The underlying molecular mechanism for the relationship between the AKAP10 polymorphism and neonatal BP is also unclear. Evolutionary conservation of AKAP10, including the PKA binding domain, suggests that the AKAP10 serves a critical function in diverse species (Citation7). Interestingly, the 15 available non-human vertebrate AKAP10 sequences, including chimp and mice, all encode valine at position 646, suggesting that I646 is unique to humans (among invertebrata isoleucine has been found at position 646 only in Anopheles gambiae) (Citation6). The V646 AKAP10 variant binds with three- fold greater affinity in vitro and results in increased compartmentalization and targeting of PKA to the mitochondria (Citation6). Compartmentalization of AKAPs is known to play an important role in the specificity and regulation of PKA by cAMP-mediated signaling (Citation2,Citation3). AKAP10, which interacts at its carboxyl terminus with PKA and PDZ domain proteins, contains two tandem regulator of G-protein signalling (RGS) domains. However, so far AKAP10 has demonstrated no specific interactions with heterotrimeric G proteins, and no ability to activate them, raising the possibility of non-traditional targets (Citation35,Citation36). Recently, Eggers et al. (Citation36) reported that the RGS domains of AKAP10 interact with the small GTPases Rab4 and Rab11, which regulate endocytic recycling. Therefore, the authors suggested that 1936G AKAP10-associated disease phenotypes could be the result of altered surface expression of various receptors or channels (Citation35), including adrenergic receptors involved in the BP regulation (Citation37,Citation38). Consideration should also be give to the idea that PKA–AKAPs pathway is involved in water and electrolyte homeostasis, e.g. via modulation of the epithelial sodium channel (ENaC) or aquaporin 2 (Citation39–41).

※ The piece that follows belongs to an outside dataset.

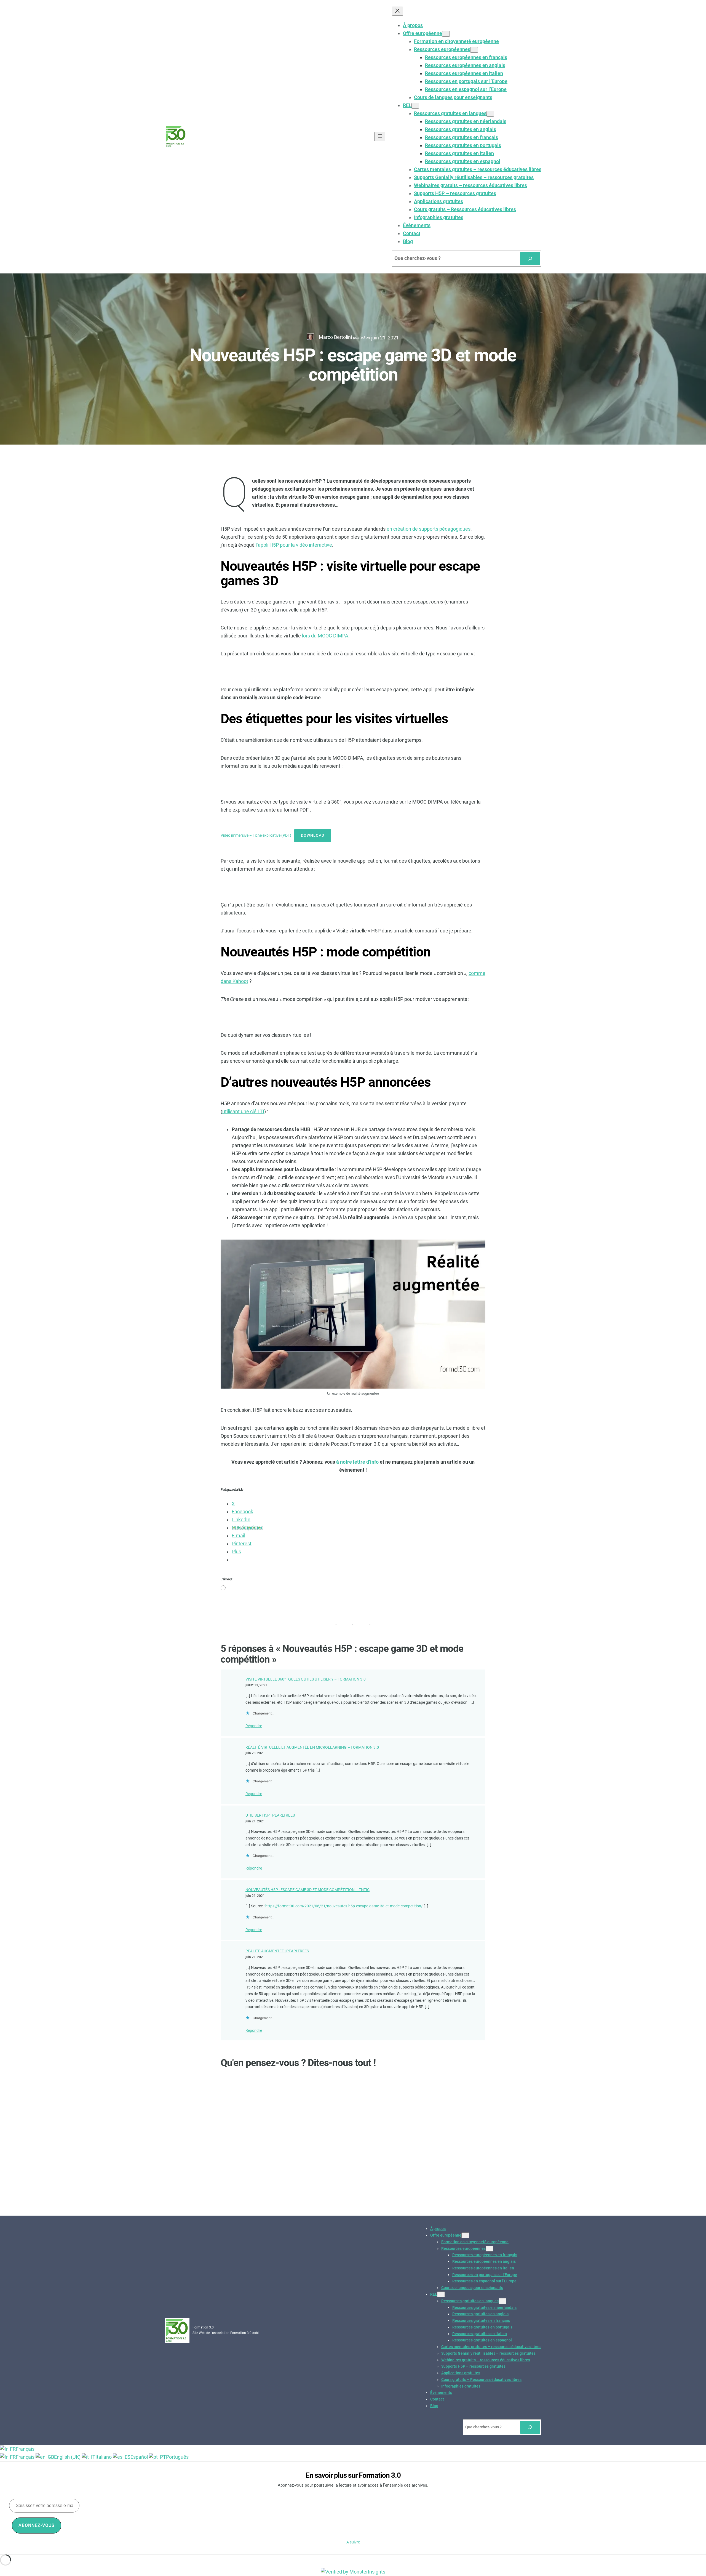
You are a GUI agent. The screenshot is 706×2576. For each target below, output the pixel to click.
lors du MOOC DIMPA (325, 636)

In conclusion, our results demonstrate a possible association between the 1936G AKAP10 variant and BP in a Caucasian newborn population.

Acknowledgements

We wish to acknowledge helpful advice from Prof. Timothy Spector and Juliette Harris, Ph.D., from the Department of Twin Research & Genetic Epidemiology, King's College London, UK. This study was funded entirely by the Pomeranian Medical University, Szczecin, Poland.

Disclosure

The authors declare no conflict of interest.